Samuel Blaser: ‹In truth, we are all waiting›

Calmly they are looking at us: naked people, not speaking, touching only slightly if at all. It is notions such as pausing and standing on the side lines that are at the centre of Samuel Blaser’s painterly interest, confronting us with numerous situations that deal with togetherness and communication. Fragments of interaction transcending the depicted figures, they cross over to the beholders, who seem locked in the figures’ gazes. It seems as if the portrayed had been waiting for their audience. And yet, voyeurism is avoided. The viewers are rather participants invited into the picture with no guarantee as to what might happen next. This stepping into the picture extends beyond the usual forms of relationships and traditions, with the artist’s painting style consciously avoiding any categorisation.

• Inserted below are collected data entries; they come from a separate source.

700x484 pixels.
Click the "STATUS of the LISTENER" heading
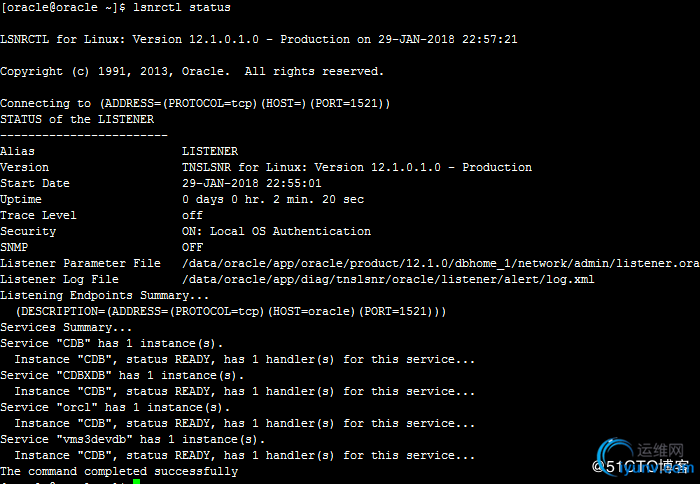click(x=77, y=119)
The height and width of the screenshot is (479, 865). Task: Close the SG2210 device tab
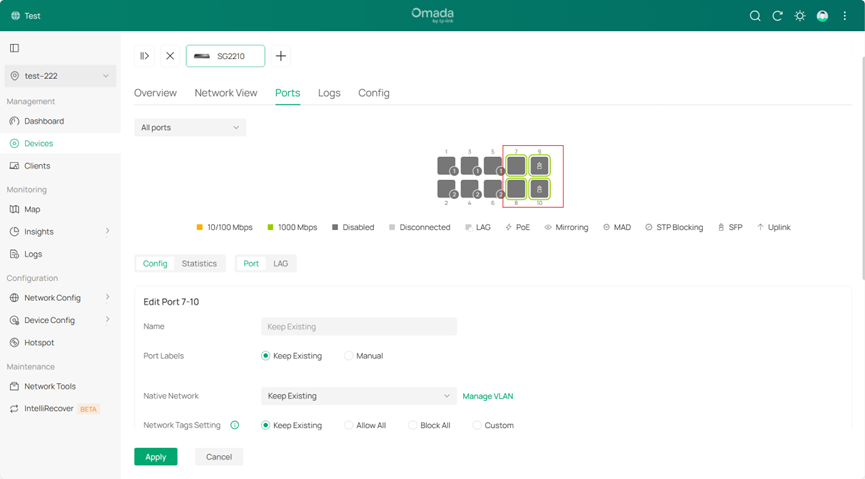[x=170, y=56]
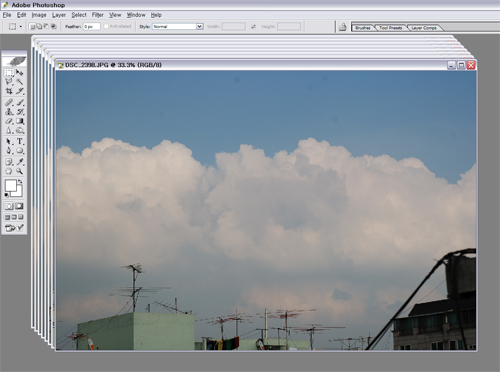Click the swap Width and Height button
The image size is (500, 372).
[x=253, y=26]
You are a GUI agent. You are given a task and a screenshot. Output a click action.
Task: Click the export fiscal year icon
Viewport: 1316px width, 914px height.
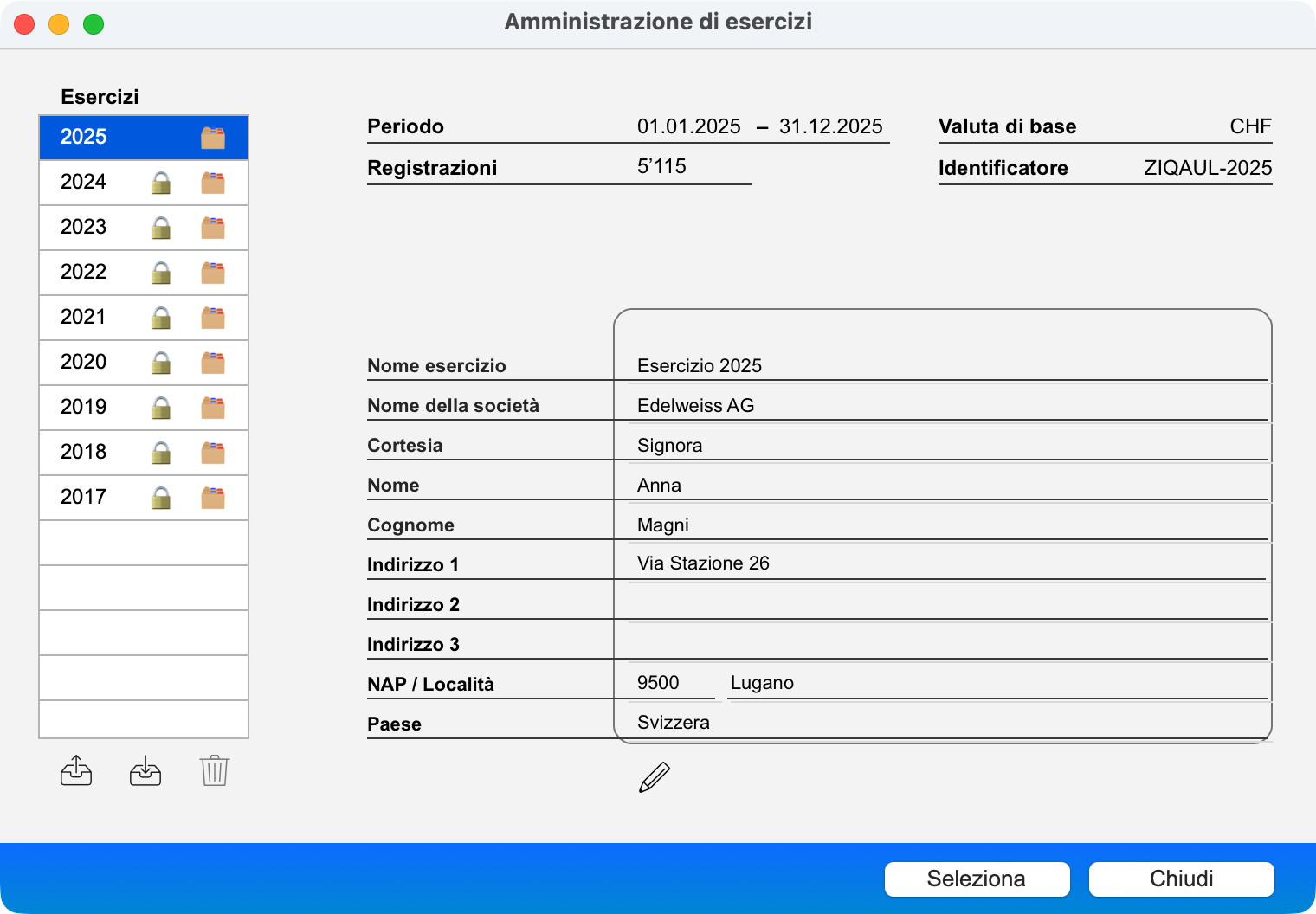[76, 770]
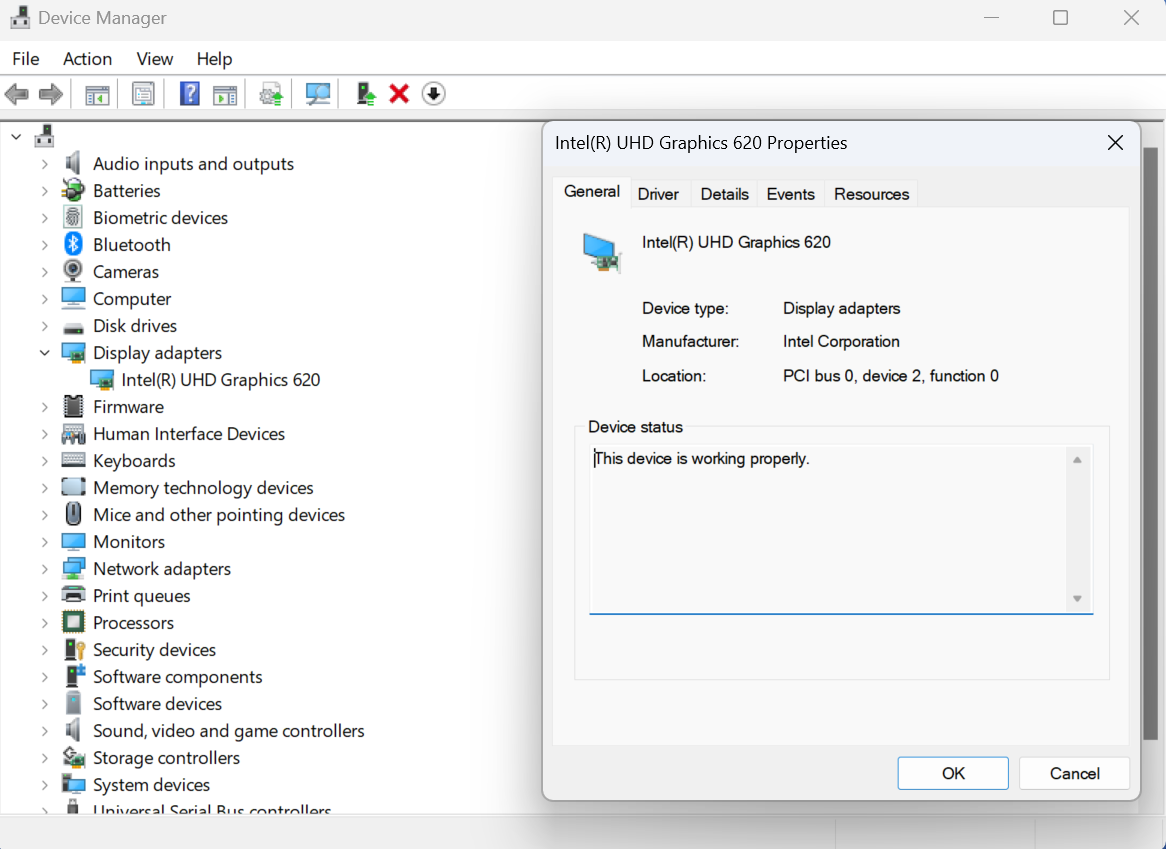This screenshot has height=849, width=1166.
Task: Select Intel(R) UHD Graphics 620 in the tree
Action: point(220,379)
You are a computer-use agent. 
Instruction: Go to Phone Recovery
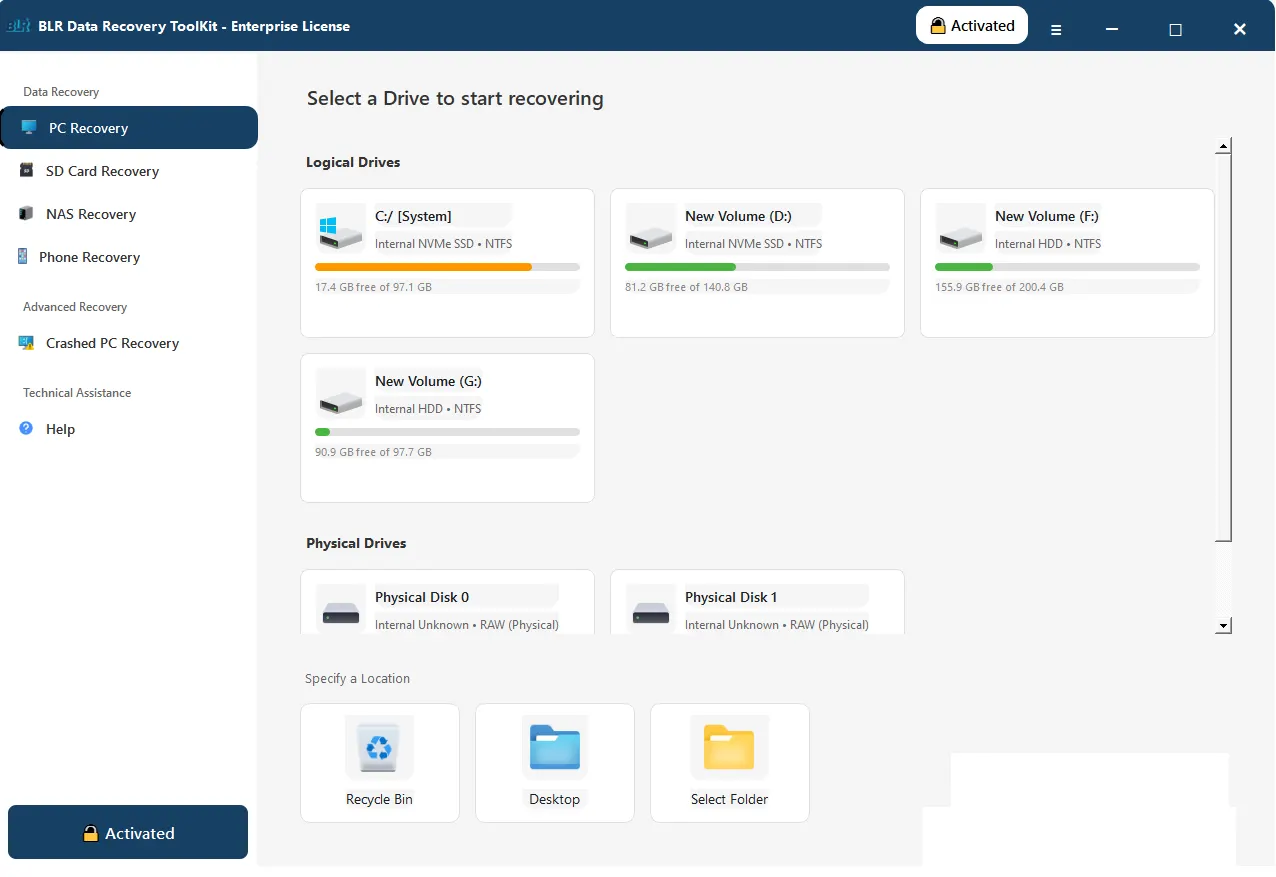point(89,257)
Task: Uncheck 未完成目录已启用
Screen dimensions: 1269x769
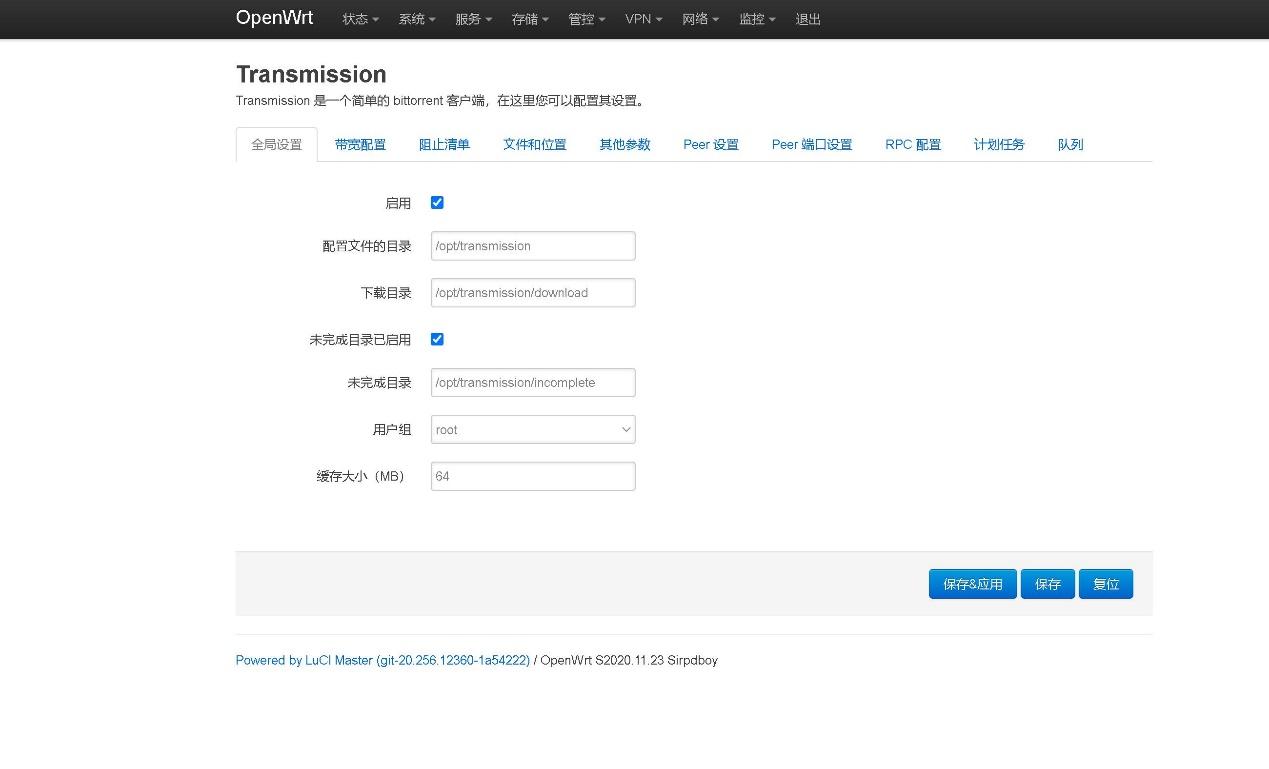Action: pyautogui.click(x=437, y=339)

Blaser mentions the Old Masters as well as Neue Sachlichkeit’s “magic realism” as references, appropriating their visual language while giving his pictures a distinctly contemporary edge. But his paintings can only be called naturalistic because one can recognise human beings, with hardly any pieces of clothing in this pictures at all. Blaser is mainly interested in the skin, the demarcation of the individual with the outside world, as much in the material as the metaphoric sense. For him depicting and analysing the naked body is tantamount to searching for the human core that sets the individual apart from society as a whole. Last but not least the skin stands for interaction, this most direct of social contacts, also between image and beholder.

Quite in contrast to the bodies’ open demonstration of gender, their heads remain androgynous. By eliminating bold characteristics the artist succeeds in attaining the “idea” of a human being transcending all individual biographical details. In doing so, Blaser adumbrates the various facets of basic questions of existence, encouraging us to reflect not only on social coexistence but also on mortality. Blaser keeps shaping his figures until he himself can learn something from them. They seem to hover in a “centre” exposed to everyone’s gaze and thus denying them a home as it were. This might be the reason why some gazes seem slightly uncanny.

Blaser’s most recent works have grown in format to full-length portraits, a decision that is liberating as much in terms of format as in motif. His paintings – their contents, the artist’s style as well as the medium of painting as such – force the viewers to slow down their eyes, reminding them of the fact that despite all technical progress counterbalances to today’s hectic lifestyle do exist. There are hints of action and stories in these new works, but it is notions such as pause, idleness, waiting, hovering and mirroring – often combined with a subtle, conciliatory sense of humour – that dominate them, bringing up the question if there is any activity at all that can do without waiting. Aren’t we all just waiting?

1) In verità, siamo tutti in attesa, from Cesare Pavese, Racconti, Volume primo, Einaudi, 1960, p.335.